Bad Beat Buddies
Richard Burke
He was still talking about it when I sat down at the $4-8 Hold’Em table on a Saturday afternoon in late winter. His name was Warren and his friend’s name was Rob. They had come to town for a convention and had decided to stay over and play a little low-limit poker. Both were twenty-something, good-looking, trim, and unmarried I surmised becausethey were freely able to stay an extra day or two. Warren told me I wouldn’t believe it, but a few hands ago he had flopped Quads and Rob had hit runner-runner Quads to beat him!

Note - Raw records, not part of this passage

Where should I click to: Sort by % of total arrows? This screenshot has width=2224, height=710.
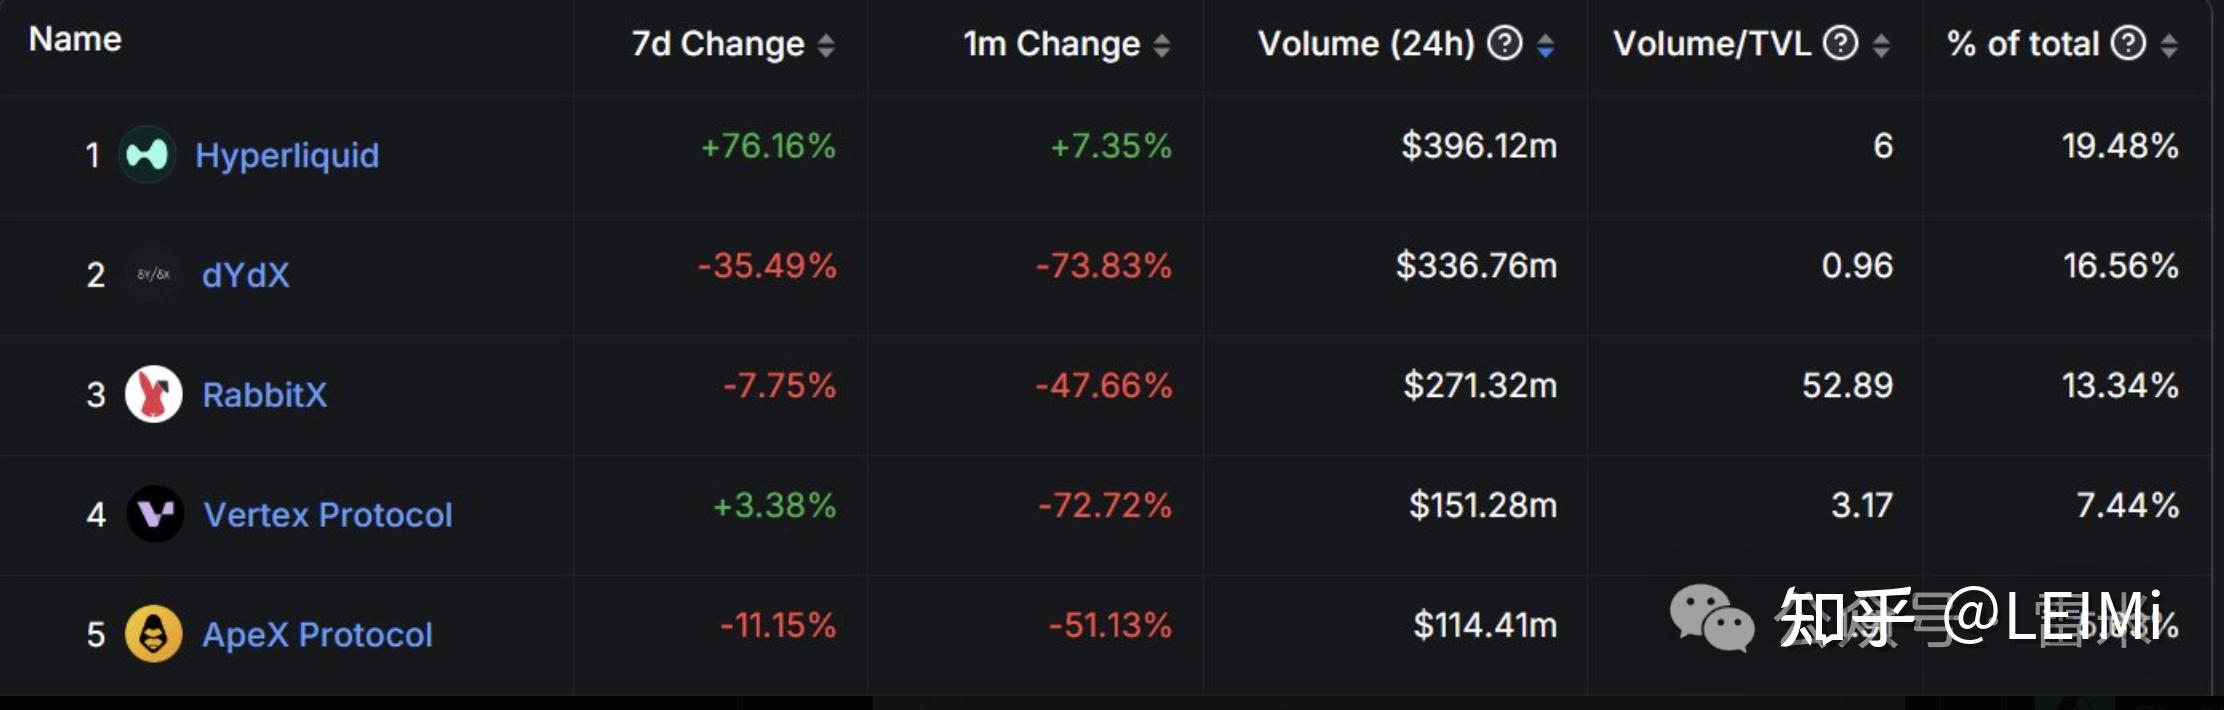tap(2168, 45)
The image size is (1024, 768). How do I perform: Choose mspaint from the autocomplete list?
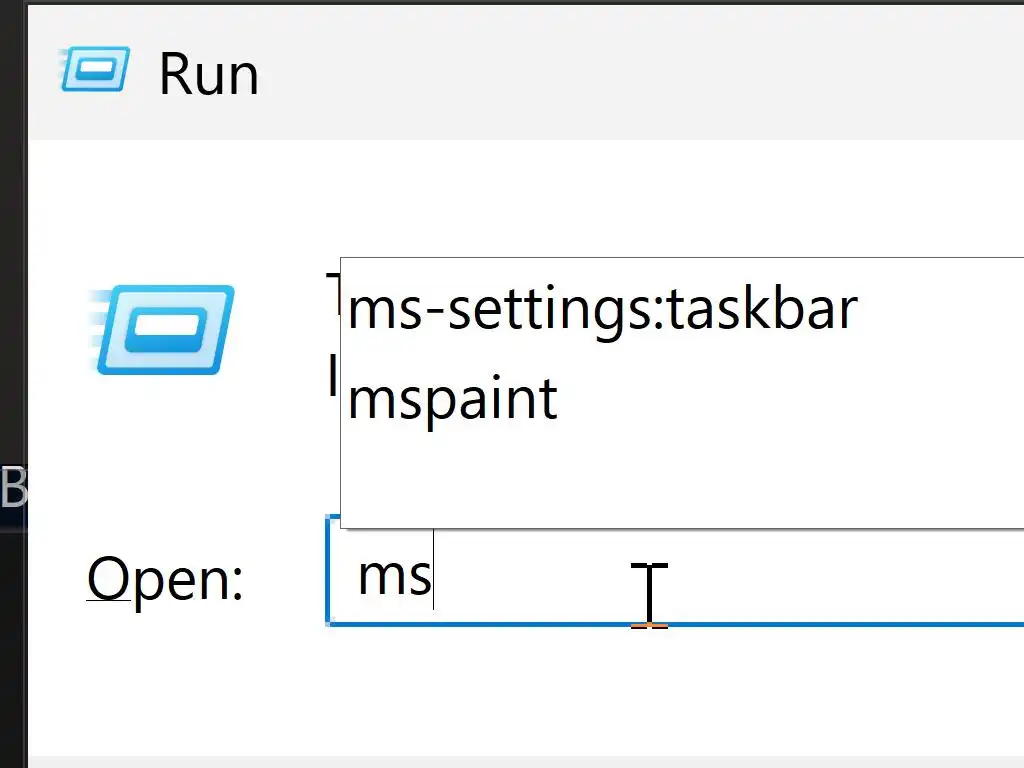(453, 398)
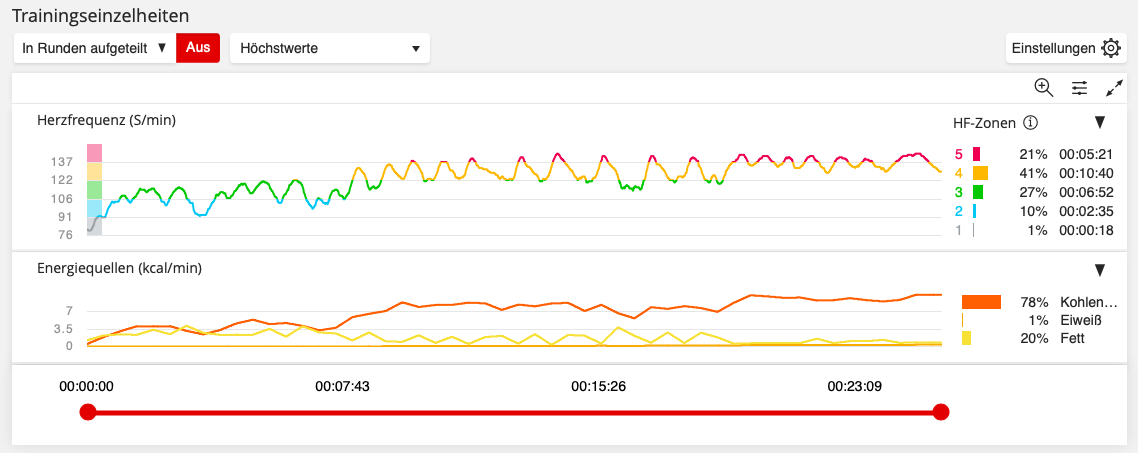
Task: Open the Höchstwerte dropdown
Action: click(329, 48)
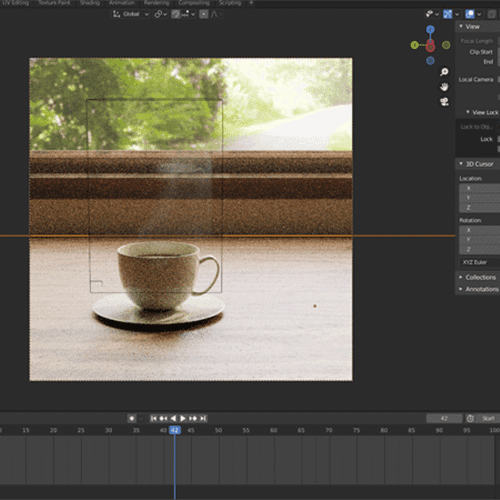Click frame 60 on the timeline ruler
500x500 pixels.
274,430
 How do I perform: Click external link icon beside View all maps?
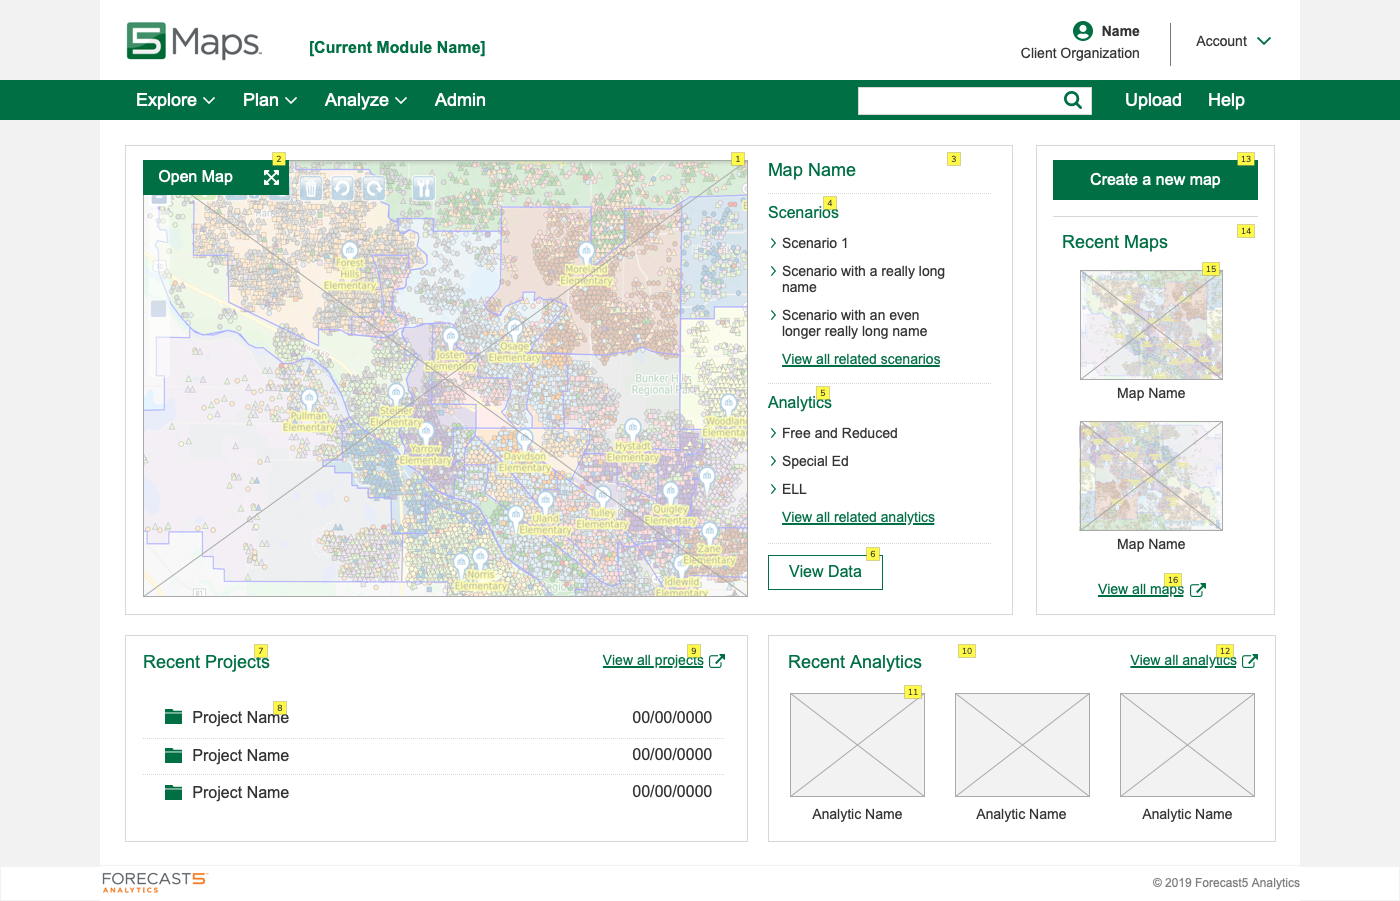click(1198, 590)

Normally, I just pretend to listen to bad-beat stories. I smile and nod and all that, but I’m imagining that I’m in Bali or Bangkok or Burma until the beatee finishes his tale of woe. It’s always the beatee who tells a bad-beat story. He’s the victim, like Joe Btfsplk, Al Capp’s comic strip little character who had a perpetual rain cloud over his head. This was different, Warren was the beatee and he wasn’t acting liking a victim, he was glad about it. His buddy had beaten his Quad Eights with runner-runner Quad Tens, and he was smiling!
My local card room didn’t have a bad-beat jackpot, so Warren hadn’t won thousands, he had lost money on the hand, but that didn’t matter to him. What was important to Warren was that something so rare had happened, and that it had happened to him and his very best friend in the whole world. He had started with 9h-8h and flopped 8c-8d- 8s, wasn’t that simply amazing? Rob had started with black Tens and had hit Th-Td on the Turn and River! Wasn’t that incredible! Could anything be more divine? Rob had won the pot and Warren was so happy for him!
As I waited to catch a winning hand, I wondered if Quads v. Quads was really all that rare. Later I ran the numbers and found it really was rare. The probability that all the cards of any two ranks would have been dealt out among the twenty-five cards for the ten players and five community cards is 13*12*C(44,17)/C(52,25), or .2242. The chance that three cards of one rank would flopped and then two cards of the other rank would be runner-runner is C(4,3)/C(25,3)*C(4,2)/C(22,2), or .00004517. The chance that the two other cards of the Quads would be would be in anyone’s hand is (17!!/19!!/3), or .01754. Multiplying obtains the probability .0000001777, one chance in 5.6 million that the event would happen on any one deal. The odds against Rob’s being the beater and Warren’s being the beatee were larger, by a factor of 90. If Rob and Warren had been at the table for 21⁄2 hours, then the chance of the event’s happening was still one in 6 million. Warren was quite right. That was a deal worth remembering for a long time.
Quads’ losing to any Quads is rare. Flopping Trips to make Quads and then losing to runner-runner Quads is fifty times more rare. If Rob and Warren were to play for a lifetime, then it’s one chance in a hundred they’d ever be a hand so rare again. Warren was excited about it because it signified that they were bound by cosmic forces, and that they would remember that hand and talk about it for the rest of their lives. Wasn’t that just fabulous?